[Dataset records]
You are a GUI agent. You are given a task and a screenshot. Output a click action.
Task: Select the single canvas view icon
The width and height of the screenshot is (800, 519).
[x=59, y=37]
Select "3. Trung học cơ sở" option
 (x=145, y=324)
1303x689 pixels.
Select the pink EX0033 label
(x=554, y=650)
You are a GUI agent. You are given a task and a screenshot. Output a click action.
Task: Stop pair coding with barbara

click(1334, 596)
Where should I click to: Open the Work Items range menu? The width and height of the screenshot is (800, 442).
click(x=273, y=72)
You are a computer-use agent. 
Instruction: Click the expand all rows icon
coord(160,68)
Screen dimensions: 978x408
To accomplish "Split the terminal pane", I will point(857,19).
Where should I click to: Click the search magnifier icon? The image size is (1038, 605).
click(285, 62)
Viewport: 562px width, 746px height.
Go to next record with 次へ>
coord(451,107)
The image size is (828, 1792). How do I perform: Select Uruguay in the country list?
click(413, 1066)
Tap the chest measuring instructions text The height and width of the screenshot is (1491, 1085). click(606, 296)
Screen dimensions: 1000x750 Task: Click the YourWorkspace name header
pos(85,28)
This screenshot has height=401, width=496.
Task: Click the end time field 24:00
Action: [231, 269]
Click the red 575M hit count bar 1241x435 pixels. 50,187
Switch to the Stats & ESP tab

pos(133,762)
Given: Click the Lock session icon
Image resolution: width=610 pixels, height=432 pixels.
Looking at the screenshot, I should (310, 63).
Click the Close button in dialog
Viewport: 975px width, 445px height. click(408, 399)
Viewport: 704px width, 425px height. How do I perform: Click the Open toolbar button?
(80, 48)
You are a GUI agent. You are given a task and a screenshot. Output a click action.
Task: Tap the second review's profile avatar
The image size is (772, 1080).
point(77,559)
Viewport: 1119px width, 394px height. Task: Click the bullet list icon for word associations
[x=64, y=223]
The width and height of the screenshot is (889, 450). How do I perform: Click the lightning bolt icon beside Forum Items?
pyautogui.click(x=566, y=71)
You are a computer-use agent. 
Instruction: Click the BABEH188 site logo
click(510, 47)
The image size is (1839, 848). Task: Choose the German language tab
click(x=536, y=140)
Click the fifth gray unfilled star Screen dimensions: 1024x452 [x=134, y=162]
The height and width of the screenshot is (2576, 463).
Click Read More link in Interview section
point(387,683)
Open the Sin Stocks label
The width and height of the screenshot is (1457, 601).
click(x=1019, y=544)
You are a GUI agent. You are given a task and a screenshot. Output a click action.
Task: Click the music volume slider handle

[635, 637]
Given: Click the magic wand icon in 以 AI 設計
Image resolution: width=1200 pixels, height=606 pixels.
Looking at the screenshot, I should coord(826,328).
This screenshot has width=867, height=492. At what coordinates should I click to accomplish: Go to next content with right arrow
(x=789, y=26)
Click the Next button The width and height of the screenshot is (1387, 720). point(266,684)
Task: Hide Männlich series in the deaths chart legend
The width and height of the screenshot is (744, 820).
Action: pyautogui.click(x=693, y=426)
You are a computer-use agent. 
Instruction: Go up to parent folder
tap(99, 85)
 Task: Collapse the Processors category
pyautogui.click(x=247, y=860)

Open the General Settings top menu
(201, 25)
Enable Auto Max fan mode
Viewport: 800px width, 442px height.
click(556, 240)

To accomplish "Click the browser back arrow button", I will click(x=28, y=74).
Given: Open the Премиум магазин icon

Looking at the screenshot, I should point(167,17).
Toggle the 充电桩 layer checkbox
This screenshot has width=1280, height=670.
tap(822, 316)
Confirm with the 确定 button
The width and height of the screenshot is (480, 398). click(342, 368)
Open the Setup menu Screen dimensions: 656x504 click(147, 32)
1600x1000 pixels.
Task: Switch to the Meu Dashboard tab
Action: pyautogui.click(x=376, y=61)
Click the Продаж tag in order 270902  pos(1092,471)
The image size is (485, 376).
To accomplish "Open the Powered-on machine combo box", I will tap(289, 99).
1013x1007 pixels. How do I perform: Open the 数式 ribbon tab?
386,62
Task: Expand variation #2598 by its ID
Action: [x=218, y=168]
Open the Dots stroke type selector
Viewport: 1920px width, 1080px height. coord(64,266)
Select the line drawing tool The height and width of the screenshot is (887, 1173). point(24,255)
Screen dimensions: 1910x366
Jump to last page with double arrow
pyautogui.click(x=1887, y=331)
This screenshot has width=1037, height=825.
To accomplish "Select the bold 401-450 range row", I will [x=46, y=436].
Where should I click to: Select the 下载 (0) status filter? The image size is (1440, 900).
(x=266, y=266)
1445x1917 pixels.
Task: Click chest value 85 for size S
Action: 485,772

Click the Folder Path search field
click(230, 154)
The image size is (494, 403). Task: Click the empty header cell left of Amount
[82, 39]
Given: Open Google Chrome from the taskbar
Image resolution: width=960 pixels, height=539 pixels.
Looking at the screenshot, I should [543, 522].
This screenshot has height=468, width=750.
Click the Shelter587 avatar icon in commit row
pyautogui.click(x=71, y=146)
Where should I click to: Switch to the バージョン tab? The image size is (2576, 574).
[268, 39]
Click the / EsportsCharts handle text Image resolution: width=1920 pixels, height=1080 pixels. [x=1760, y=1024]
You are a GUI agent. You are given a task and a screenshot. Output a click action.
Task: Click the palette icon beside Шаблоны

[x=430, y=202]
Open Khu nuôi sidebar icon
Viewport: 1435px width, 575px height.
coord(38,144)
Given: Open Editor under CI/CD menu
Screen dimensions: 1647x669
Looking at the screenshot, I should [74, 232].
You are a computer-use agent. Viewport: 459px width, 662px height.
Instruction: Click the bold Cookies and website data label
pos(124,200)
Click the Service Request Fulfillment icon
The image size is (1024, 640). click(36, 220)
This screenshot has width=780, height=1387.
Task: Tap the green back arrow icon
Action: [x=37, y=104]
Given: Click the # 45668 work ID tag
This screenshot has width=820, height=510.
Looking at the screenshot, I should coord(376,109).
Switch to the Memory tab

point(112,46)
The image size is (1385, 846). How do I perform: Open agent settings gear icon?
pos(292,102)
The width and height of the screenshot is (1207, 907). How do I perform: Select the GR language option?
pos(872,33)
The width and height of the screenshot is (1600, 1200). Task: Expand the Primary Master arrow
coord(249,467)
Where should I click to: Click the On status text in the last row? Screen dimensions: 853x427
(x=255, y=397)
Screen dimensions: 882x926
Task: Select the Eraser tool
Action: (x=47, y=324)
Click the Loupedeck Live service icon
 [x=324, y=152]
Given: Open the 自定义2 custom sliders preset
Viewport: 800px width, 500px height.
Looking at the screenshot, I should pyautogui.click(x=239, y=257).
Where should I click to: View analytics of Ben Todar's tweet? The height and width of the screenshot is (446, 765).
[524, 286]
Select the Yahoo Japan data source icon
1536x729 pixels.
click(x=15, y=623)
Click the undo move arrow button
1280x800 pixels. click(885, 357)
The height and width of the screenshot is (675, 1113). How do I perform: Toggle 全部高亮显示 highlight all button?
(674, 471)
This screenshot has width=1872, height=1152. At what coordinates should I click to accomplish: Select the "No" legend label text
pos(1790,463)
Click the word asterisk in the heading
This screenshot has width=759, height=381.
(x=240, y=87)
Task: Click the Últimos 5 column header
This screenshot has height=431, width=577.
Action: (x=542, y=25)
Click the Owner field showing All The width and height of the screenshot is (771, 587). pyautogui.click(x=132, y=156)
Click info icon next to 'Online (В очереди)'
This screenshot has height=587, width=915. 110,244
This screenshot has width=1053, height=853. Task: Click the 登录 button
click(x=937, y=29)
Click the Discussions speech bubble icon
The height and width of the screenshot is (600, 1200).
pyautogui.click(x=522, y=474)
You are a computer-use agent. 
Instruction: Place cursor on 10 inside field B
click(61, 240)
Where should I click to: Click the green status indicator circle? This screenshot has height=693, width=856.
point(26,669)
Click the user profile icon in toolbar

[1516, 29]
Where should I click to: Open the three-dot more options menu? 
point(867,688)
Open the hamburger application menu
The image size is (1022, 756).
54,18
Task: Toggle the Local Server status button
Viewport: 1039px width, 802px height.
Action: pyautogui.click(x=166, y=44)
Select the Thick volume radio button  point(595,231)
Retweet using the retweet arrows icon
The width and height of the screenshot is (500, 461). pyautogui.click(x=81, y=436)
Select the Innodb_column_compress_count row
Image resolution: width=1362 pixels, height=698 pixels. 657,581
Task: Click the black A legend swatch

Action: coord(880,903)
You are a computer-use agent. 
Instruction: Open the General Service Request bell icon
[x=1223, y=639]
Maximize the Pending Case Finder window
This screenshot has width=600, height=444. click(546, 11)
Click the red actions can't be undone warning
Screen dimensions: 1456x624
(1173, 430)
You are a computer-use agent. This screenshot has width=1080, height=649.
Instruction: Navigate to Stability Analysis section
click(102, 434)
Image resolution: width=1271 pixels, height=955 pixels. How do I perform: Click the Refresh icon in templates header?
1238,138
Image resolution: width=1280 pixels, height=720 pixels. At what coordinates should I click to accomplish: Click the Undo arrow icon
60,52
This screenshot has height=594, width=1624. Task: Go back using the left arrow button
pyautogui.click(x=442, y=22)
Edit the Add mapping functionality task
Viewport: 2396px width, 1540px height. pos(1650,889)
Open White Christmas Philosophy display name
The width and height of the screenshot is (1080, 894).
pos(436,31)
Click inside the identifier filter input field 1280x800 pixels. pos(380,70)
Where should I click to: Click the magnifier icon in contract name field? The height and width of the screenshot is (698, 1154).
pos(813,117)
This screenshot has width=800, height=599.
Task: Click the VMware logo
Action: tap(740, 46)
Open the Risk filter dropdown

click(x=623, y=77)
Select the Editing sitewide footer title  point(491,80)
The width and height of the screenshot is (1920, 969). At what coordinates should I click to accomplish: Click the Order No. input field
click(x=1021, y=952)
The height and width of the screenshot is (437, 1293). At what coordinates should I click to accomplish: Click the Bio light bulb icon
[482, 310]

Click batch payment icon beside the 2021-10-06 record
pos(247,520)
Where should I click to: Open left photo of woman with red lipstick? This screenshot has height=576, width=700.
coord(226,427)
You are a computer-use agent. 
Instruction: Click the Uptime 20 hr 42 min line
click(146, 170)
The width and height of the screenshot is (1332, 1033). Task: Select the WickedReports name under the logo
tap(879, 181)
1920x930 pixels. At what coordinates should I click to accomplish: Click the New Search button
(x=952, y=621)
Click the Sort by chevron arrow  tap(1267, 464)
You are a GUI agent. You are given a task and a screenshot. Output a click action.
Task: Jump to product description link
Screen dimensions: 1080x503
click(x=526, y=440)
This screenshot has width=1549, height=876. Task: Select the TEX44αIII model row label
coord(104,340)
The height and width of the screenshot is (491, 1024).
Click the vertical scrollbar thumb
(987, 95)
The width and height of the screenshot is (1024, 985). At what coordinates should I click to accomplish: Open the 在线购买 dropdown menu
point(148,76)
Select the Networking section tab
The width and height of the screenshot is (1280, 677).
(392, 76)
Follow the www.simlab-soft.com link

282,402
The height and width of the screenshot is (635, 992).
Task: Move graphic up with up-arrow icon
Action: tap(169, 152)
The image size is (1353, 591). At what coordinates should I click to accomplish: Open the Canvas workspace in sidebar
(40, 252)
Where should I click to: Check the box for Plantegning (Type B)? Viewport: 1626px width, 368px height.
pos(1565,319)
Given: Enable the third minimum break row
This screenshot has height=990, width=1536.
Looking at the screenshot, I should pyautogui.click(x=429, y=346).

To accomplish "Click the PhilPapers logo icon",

**TASK DIRECTIONS:**
Look above for the line holding "The image size is (772, 1080).". Print it and every line after it, exactly, through the line holding "Click the Next".

**REPLY:**
The image size is (772, 1080).
point(77,559)
Viewport: 1119px width, 394px height. Task: Click the bullet list icon for word associations
[x=64, y=223]
The width and height of the screenshot is (889, 450). How do I perform: Click the lightning bolt icon beside Forum Items?
pyautogui.click(x=566, y=71)
You are a computer-use agent. 
Instruction: Click the BABEH188 site logo
click(510, 47)
The image size is (1839, 848). Task: Choose the German language tab
click(x=536, y=140)
Click the fifth gray unfilled star Screen dimensions: 1024x452 [x=134, y=162]
The height and width of the screenshot is (2576, 463).
Click Read More link in Interview section
point(387,683)
Open the Sin Stocks label
The width and height of the screenshot is (1457, 601).
click(x=1019, y=544)
You are a GUI agent. You are given a task and a screenshot. Output a click action.
Task: Click the music volume slider handle

[635, 637]
Given: Click the magic wand icon in 以 AI 設計
Image resolution: width=1200 pixels, height=606 pixels.
Looking at the screenshot, I should coord(826,328).
This screenshot has width=867, height=492. At what coordinates should I click to accomplish: Go to next content with right arrow
(x=789, y=26)
Click the Next button The width and height of the screenshot is (1387, 720). point(266,684)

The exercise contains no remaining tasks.